Bissau, enfim, porto de fuga e salvação!... Embora não se possa exactamente prever até onde tudo isto irá parar, com a actual escalada da guerra, de parte a parte, aqui tu tens ao menos a reconfortante sensação de teres as malas sempre feitas, pronto a partir em qualquer altura… Mas nada te garante que embarques a tempo: é que estamos todos metidos num atoleiro e em vias de perder o último avião!...
Make love, not war. Um abraço. Até mais logo. Talvez apanhe o barco da Gouveia, amanhã. Já estou farto desta merda. (...)

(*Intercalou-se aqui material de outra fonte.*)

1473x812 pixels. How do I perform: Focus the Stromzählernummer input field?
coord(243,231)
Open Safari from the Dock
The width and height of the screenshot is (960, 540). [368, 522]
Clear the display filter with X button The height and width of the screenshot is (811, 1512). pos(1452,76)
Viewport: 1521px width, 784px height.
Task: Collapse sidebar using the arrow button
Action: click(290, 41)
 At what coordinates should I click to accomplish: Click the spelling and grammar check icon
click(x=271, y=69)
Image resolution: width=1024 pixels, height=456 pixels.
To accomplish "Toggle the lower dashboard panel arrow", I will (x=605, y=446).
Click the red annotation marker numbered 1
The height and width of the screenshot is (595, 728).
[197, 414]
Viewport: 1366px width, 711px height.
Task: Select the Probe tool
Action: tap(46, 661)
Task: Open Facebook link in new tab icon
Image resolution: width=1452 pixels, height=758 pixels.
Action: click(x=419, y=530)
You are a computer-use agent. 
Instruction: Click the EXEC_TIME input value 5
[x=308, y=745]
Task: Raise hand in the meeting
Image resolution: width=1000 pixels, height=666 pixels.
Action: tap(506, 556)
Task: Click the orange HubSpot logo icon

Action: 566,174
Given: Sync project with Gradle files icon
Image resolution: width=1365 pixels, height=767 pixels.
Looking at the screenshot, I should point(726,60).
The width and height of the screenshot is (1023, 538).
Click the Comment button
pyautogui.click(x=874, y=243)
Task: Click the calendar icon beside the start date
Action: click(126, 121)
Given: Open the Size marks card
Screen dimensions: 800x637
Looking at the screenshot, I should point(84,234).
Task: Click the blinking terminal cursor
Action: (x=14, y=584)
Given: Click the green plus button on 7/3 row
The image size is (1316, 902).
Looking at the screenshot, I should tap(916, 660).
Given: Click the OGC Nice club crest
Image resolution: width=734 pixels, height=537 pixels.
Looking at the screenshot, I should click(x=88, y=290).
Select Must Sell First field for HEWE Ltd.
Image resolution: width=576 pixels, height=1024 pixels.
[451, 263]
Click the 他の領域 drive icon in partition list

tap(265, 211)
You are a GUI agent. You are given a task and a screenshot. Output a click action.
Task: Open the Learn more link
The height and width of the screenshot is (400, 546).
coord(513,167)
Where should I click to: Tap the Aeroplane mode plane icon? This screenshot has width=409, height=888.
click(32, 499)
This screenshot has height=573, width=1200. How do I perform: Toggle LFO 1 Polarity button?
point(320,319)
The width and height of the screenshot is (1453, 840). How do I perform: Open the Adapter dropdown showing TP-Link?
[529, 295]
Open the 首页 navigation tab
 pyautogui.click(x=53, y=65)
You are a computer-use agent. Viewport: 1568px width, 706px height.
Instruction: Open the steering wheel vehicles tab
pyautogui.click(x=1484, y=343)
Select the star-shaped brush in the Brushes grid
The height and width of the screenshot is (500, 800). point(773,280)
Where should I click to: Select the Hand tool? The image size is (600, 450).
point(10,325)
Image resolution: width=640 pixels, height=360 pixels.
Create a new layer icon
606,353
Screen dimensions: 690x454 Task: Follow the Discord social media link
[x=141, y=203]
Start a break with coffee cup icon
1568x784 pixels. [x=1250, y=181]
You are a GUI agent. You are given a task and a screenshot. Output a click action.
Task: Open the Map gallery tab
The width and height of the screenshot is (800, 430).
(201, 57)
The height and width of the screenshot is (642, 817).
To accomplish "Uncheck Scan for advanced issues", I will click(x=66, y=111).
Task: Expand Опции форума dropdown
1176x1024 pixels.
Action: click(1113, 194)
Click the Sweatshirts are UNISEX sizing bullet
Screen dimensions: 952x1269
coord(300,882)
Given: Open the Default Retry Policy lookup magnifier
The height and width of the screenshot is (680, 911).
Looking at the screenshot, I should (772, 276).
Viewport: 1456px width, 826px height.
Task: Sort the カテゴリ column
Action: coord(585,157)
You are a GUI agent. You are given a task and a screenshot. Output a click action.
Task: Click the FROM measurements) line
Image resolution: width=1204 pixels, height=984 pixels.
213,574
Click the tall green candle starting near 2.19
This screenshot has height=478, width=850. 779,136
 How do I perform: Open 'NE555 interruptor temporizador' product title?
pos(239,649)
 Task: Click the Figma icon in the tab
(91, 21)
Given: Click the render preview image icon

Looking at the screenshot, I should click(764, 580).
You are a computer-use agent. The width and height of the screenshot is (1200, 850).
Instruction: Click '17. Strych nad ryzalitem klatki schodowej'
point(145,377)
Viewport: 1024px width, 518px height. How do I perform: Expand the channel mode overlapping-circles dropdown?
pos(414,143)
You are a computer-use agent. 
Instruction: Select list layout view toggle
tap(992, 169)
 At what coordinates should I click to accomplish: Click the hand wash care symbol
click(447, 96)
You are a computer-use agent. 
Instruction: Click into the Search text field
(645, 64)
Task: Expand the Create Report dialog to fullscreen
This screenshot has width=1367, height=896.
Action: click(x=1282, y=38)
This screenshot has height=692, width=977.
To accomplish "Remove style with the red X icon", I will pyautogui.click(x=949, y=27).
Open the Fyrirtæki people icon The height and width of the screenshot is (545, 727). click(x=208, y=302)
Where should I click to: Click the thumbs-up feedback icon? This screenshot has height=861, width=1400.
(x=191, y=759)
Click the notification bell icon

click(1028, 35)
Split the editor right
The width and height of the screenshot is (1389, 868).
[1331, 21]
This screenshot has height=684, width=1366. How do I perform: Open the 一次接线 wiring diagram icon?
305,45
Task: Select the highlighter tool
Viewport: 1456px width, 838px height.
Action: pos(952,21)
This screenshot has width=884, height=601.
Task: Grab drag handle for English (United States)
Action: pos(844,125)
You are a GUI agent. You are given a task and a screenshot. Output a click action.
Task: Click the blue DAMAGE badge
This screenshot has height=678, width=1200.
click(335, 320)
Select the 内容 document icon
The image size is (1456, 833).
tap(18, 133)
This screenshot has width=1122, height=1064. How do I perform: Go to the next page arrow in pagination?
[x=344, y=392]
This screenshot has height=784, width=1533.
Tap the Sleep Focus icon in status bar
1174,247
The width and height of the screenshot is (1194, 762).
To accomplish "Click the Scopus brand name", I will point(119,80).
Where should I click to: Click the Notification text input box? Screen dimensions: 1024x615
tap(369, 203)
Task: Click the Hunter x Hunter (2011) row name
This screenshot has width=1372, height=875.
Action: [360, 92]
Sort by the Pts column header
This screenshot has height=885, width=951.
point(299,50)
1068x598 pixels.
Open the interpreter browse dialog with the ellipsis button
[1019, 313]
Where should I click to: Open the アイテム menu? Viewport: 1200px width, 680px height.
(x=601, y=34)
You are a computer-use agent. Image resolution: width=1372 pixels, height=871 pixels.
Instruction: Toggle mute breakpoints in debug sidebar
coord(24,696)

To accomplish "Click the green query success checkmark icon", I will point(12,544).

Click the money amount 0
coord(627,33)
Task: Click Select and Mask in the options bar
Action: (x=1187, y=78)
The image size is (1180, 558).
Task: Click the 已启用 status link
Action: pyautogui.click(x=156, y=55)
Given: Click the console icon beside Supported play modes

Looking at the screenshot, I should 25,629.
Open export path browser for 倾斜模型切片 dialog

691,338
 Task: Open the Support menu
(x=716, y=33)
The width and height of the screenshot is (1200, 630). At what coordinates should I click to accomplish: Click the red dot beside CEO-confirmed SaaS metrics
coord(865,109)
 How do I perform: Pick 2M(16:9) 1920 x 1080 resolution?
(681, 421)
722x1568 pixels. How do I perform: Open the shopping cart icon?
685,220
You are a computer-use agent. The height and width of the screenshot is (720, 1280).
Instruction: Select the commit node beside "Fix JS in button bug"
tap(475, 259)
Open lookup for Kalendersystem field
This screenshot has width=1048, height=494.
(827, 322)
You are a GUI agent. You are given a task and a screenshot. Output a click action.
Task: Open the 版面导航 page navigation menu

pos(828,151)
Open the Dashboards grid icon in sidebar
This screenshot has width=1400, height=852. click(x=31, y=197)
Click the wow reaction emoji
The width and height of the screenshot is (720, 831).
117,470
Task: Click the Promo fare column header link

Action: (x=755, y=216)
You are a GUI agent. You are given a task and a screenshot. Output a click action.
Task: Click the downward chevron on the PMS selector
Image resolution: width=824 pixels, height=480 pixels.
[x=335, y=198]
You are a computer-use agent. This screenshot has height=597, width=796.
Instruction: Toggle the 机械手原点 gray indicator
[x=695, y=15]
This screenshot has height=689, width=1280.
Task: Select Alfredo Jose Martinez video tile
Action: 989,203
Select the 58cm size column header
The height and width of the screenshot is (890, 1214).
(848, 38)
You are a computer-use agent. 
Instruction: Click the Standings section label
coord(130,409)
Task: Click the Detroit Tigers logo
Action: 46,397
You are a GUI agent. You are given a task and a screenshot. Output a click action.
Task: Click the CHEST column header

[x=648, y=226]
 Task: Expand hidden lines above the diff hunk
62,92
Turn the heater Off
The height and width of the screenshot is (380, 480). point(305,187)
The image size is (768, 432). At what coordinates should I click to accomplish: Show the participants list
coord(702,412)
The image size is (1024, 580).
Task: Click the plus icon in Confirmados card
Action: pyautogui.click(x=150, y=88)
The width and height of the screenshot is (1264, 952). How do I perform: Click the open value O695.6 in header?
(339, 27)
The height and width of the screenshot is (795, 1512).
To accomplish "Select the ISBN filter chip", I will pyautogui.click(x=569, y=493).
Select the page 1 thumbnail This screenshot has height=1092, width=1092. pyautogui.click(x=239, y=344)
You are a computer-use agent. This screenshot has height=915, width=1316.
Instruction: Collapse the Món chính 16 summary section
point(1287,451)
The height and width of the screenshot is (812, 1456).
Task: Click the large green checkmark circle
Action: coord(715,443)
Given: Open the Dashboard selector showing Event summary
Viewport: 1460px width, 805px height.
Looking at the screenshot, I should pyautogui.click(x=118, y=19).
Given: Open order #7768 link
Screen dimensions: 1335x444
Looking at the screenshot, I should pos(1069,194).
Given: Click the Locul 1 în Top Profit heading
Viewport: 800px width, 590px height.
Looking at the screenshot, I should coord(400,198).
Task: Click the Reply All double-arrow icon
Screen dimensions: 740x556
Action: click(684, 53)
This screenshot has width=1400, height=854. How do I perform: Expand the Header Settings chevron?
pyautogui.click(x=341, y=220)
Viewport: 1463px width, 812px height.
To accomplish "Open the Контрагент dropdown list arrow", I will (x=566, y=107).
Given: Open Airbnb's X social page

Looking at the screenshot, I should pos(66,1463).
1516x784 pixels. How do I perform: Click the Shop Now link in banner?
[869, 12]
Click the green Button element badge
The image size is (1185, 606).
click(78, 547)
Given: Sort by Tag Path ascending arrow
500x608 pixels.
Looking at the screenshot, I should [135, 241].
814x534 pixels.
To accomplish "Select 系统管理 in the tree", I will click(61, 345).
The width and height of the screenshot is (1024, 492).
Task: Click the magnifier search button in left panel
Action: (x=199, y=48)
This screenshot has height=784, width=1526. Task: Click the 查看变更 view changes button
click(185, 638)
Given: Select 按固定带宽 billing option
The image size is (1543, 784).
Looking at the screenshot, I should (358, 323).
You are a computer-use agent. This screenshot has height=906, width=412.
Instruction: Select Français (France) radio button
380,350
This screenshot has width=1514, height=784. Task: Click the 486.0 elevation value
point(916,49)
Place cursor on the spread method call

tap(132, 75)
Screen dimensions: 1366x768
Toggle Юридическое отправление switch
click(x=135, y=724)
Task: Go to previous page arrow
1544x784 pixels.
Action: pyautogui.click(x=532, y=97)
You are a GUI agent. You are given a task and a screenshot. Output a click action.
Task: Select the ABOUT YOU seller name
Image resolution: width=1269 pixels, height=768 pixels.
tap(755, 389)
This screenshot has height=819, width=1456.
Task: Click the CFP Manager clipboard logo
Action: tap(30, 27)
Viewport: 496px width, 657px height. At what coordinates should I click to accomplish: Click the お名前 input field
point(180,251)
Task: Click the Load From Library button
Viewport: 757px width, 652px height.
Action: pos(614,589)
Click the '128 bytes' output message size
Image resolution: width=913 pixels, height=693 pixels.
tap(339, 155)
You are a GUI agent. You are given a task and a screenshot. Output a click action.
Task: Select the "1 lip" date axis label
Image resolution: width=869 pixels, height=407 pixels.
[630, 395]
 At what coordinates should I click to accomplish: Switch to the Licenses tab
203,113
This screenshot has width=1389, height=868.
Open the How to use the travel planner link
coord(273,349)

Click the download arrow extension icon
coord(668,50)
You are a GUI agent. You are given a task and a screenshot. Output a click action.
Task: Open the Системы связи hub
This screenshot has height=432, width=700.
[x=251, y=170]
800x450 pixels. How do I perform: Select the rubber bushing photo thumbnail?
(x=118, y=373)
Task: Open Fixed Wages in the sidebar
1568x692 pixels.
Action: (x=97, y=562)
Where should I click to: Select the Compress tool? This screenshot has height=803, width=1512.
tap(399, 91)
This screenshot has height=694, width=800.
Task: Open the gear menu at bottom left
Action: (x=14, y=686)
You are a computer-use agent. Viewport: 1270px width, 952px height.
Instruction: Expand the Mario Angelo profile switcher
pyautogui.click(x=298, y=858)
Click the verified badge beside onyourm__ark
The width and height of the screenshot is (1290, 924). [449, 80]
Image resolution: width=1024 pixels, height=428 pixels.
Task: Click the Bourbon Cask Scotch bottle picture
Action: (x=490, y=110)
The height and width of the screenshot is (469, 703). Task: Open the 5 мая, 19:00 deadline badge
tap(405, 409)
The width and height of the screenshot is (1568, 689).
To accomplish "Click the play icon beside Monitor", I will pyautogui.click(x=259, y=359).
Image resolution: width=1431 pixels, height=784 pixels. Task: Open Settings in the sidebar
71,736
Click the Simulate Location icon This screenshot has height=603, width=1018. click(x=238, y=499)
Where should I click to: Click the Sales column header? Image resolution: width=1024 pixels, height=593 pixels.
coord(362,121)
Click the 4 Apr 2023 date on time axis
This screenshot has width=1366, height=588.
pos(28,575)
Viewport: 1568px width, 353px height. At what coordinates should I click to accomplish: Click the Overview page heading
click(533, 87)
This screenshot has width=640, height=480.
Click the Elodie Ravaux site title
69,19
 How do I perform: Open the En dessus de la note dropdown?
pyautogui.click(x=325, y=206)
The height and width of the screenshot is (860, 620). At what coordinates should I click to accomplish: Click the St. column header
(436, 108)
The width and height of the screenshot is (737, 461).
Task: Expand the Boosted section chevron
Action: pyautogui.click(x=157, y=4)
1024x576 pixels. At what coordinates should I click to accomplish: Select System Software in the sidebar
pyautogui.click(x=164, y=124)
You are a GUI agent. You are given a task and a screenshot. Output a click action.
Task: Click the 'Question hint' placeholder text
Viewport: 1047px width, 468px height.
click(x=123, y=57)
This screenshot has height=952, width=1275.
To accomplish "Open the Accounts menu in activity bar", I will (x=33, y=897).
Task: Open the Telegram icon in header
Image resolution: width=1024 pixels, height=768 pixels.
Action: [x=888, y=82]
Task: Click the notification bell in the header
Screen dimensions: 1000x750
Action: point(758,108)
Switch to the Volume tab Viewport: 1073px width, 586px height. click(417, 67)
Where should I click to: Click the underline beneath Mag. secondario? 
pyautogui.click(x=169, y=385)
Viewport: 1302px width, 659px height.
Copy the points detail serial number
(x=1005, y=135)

Ponte do Rio Udunduma, 3 de Fevereiro de 1971 (****)
(...) De visita aos trabalhos da estrada Bambadinca-Xime [, a cargo da TECNIL], esteve aqui de passagem, com uma matilha de
Cães Grandes atrás, Sexa General António de Spínola, Governador-Geral e Comandante-Chefe (vulgo, o
Homem Grande). Eu gosto mais de chamar-lhe
Herr Spínola,
tout court. De monóculo, luvas pretas e pingalim, dá-me sempre a impressão de ser um fantasma da II Guerra Mundial, um sobrevivmente da Wermacht nazi.
Mas o que é que faz correr este velho soldado, como ele próprio gosta de se chamar ? É difícil adivinhar-lhe a sua paixão secreta, o seu móbil, sob a sua impassibilidade de samurai (ou de figura de cera?): a mitomania, o culto da personalidade ou,
hélàs!, a presidência da república ...
Há qualquer coisa de sinistro na sua voz de ventríloquo, no seu olhar vidrado ou no seu sorriso sardónico: talvez seja a superioridade olímpica do guerreiro.
Cumprimentou-me mecanicamente. Eu devia ter um aspecto miserável. Eu e os meus
nharros, vivendo como bichos em valas protegidas por bidões de areia e chapa de zinco. O coronel (?) que vinha atrás do General chamou-me depois à parte e ordenou-me que, no regresso a Bambadinca, cortasse o cabelo e a barba…
A visita-surpresa do Deus-Todo-Poderoso foi o meu único monumento de glória em toda esta guerra… Ao fim de vinte meses!... Só quero regressar, são e salvo, a casa, daqui a um mês e, se possível, levar comigo a barba que deixei crescer… na Guiné,
longe do Vietname.
(...)
____________
Notas de L.G.:
(*) Vd. último postre da série > 10 de Abril de 2010 >
Guiné 63/74 - P6138: O Spínola que eu conheci (5): Os depoimentos de Joaquim Mexias Alves e José Manuel Matos Diniz
(**) 5 de Maio de 2006 >
Guiné 63/74 - DCCXXVIII: O meu testemunho (Paulo Raposo, CCAÇ 2405, 1968/70) (4): Em Bissau com Spínola
(***) 14 de Novembro de 2007 >
Guiné 63/74 - P2264: Blogue-fora-nada: O melhor de... (3): Carta de Bissau, longe do Vietname: talvez apanhe o barco da Gouveia amanhã (Luís Graça)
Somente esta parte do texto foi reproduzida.